Yea I think this is relatively common for not just women, but males as well. I know I sure as hell miss having that intimate connection, both mental and physical, with a beautiful woman.

I've got you beat Under Pressure; been almost 2 years for me now of not having any real intimate contact with a female I was attracted to.........over a year since I've even bothered going on a first date(just too much anxiety for me and I am a wuss with rejection).

But I think we all long to feel the warmth and comfort you get from having an intimate partner that you can just touch, hold, play with their fingers......and all that other romanticism garbage I still hold dear to me for some reason........I try telling myself I'm a little wuss and stuff, haha, especially when I get into this mood/depression on random nights where I am just feel entirely all alone and miss the comfort I've had in past, intimate relationships.

I honestly think it's even worse, for both guys and girls, that have had that "special someone" at one point in their life and then lost that partner some how. Living with a heart that's shattered is annoying.........depressing initially, then over time if you can't overcome it and move on it really just becomes this monkey on your back.......can't escape it, but you can't move on and seek out a new relationship and partner; both because of this aspect and obviously the whole SA part of things.
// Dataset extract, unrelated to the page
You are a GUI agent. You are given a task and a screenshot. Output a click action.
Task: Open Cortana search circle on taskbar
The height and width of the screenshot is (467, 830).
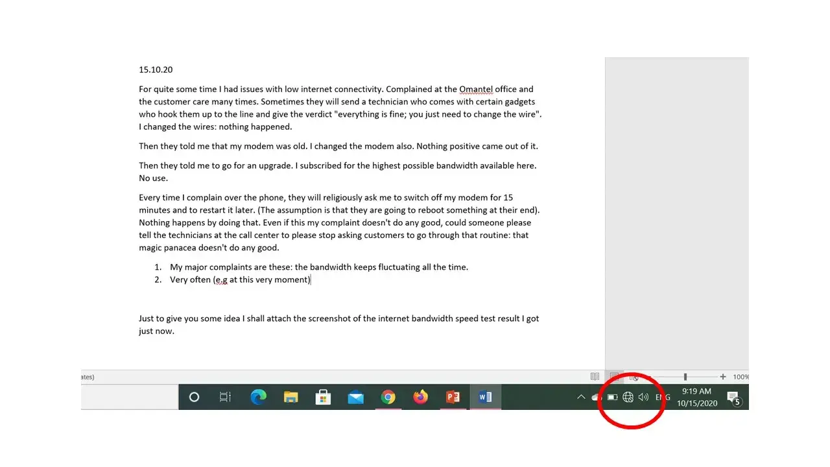(194, 397)
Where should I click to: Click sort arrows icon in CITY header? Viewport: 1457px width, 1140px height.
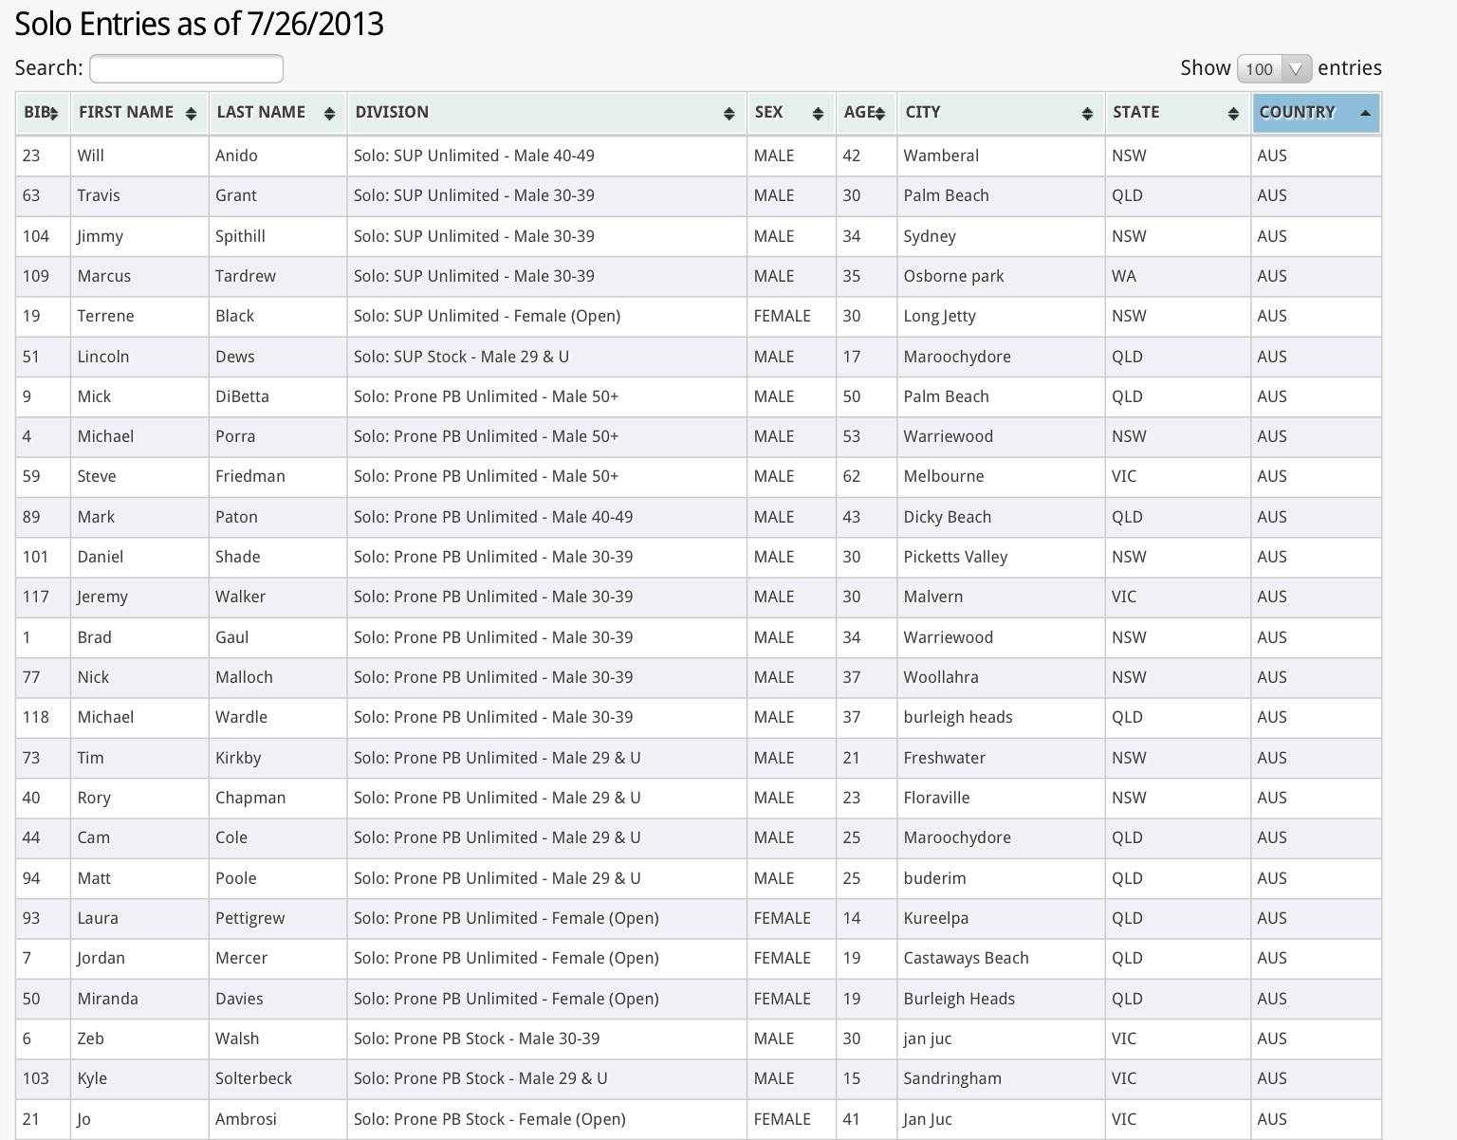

Bah! Like all of you I hate this subject. I feel so worthless saying that I'm lonely and crave the sensual touch of a womans simple hand........ :rain


----------



## Iced Soul (Jan 28, 2009)

radiohead said:


> Bah! Like all of you I hate this subject. I feel so worthless saying that I'm lonely and crave the sensual touch of a womans simple hand........ :rain


I happen to think that is completely sweet. Sad, but sweet.
Hopefully, you'll find someone soon.


----------



## VCL XI (Jan 19, 2004)

I hate being touched by anybody, but I wouldn't mind molesting others.
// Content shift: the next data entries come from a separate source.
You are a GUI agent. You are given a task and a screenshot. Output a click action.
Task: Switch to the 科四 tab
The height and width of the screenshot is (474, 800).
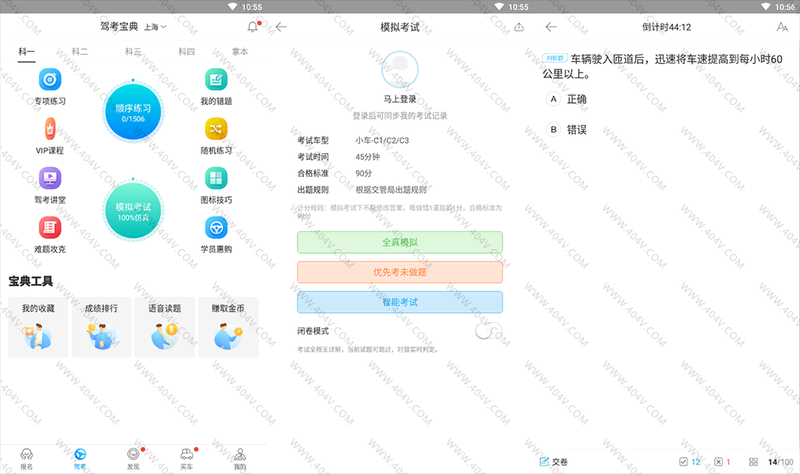click(186, 52)
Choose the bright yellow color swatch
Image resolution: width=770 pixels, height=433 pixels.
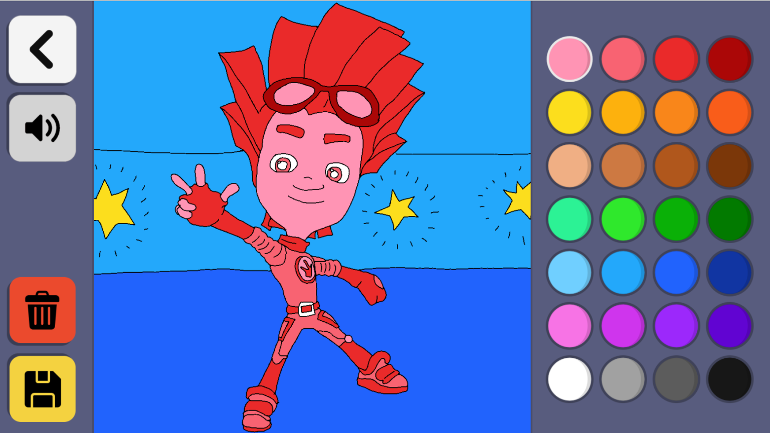coord(569,112)
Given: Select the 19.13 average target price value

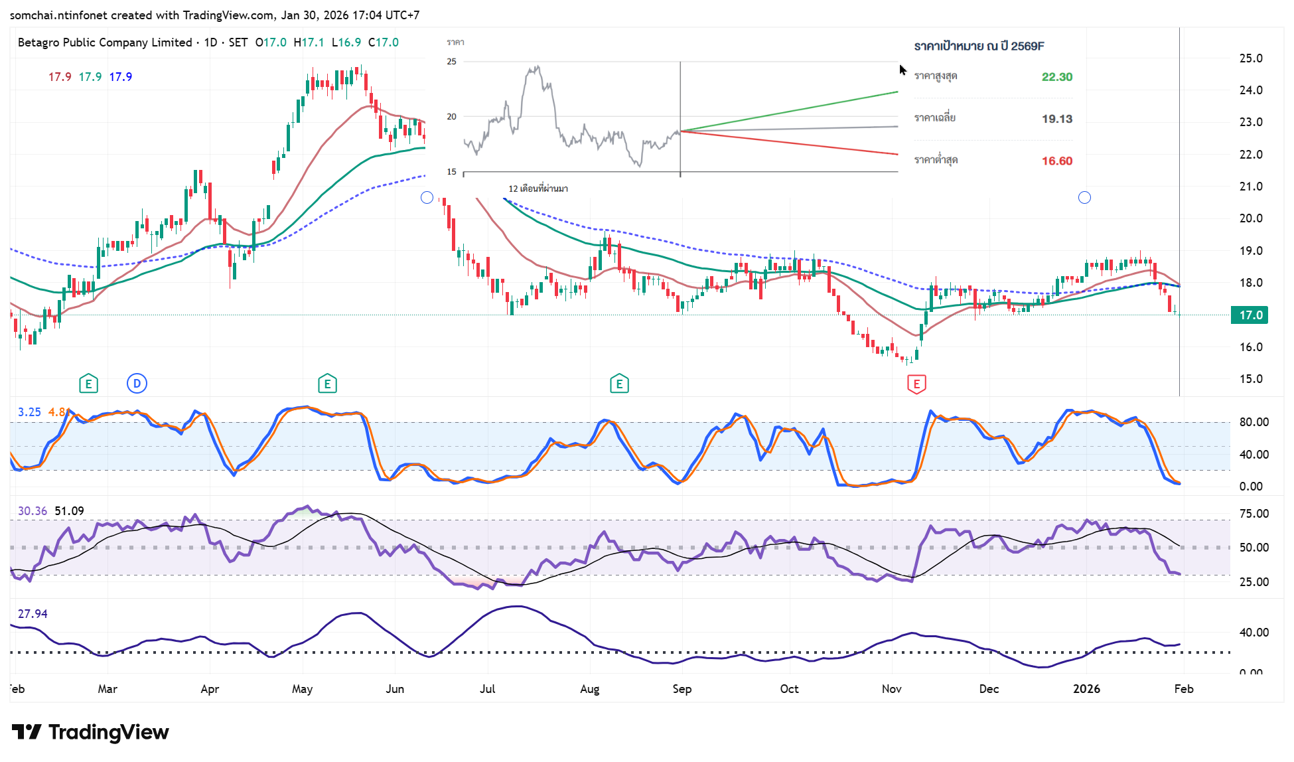Looking at the screenshot, I should (1056, 119).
Also, good potential band name.


----------



## Freiheit (Dec 8, 2008)

I like being touched by certain people. Haven't had none of that in a long while.:rain


----------



## wintermind (Aug 26, 2008)

I'm being touched mostly either by accident or out of courtesy, sadly it's never been pleasant.


----------



## Biscuit (Mar 20, 2009)

I understand the whole wanting touch but fearing it thing. My friend (I've known her for like 6 years) used to always try to hug me (she hugs people a lot) out of excitement, etc. and I'd be like a rock...enduring it but not reacting in any way. And same with when i had to hug people (like my extended family). I always hated it. I only hug when I'm drunk. The problem for me personally is that I somehow equate it with sex/sexuality. Maybe becasue I have big boobs, and they touch people? I don't know. But I do wish i hugged people more. That's actually one of the things I'm really looking forward to about having a boyfriend eventually (yeah...not yet.) Since hug=sexuality connetation, with someone that's supposed to be linked to, I think i'll be okay. 

I also super avoid touching people. I probably look OCD. I'll jerk spastically away form people if they even come close (esp. male teachers).
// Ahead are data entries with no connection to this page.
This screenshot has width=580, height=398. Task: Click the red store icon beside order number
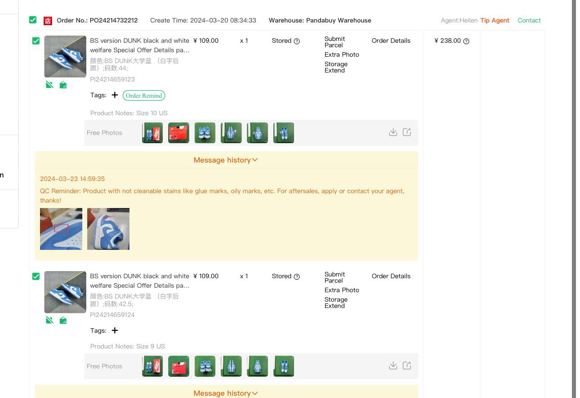point(48,21)
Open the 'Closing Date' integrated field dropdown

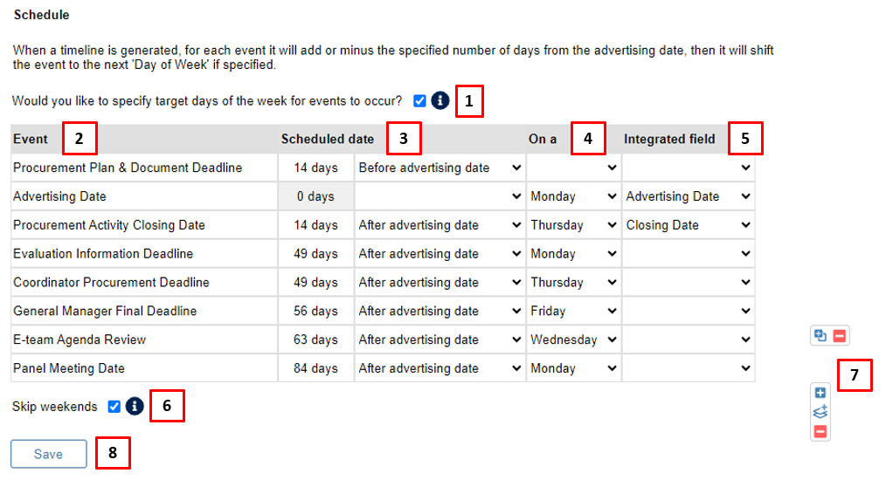pos(689,225)
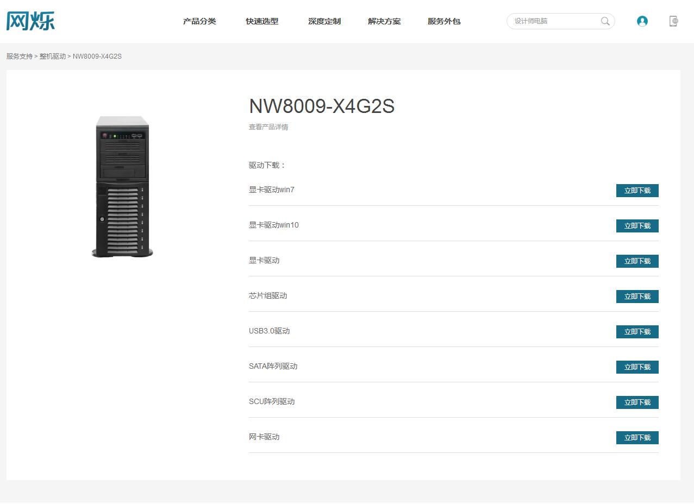Open the 快速选型 menu item

coord(262,21)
Long story short I wish I could hug people! I find myself rubbing/caressing my face or my arms a lot (probably look like I'm horny or something, when combined with my usual thousand-mile stare) probably to emulate the feeling of physical contact .


----------



## Halcyon Daze (Dec 22, 2008)

Don't like physical contact. My grandparents always laugh at me when I offer them a handshake instead of a hug. Other people always have to initiate a hug w/ me. I think it's the rejection I fear on some level. I always feel too gross to hug anyone or something. maybe I am deprived, but I've had either a dog or a cat around to cuddle for most my life so that's been a good enough substitution i guess.


----------



## mountain5 (May 22, 2008)

I don't have much to say on this topic, but occasionally guys at work will put a hand on my shoulder or elbow me during a conversation to make a point. I know it probably doesn't mean anything, but I can't help feeling like it's a show of dominance, to make me feel "one-down" or something.


----------



## scriabin221 (Nov 16, 2008)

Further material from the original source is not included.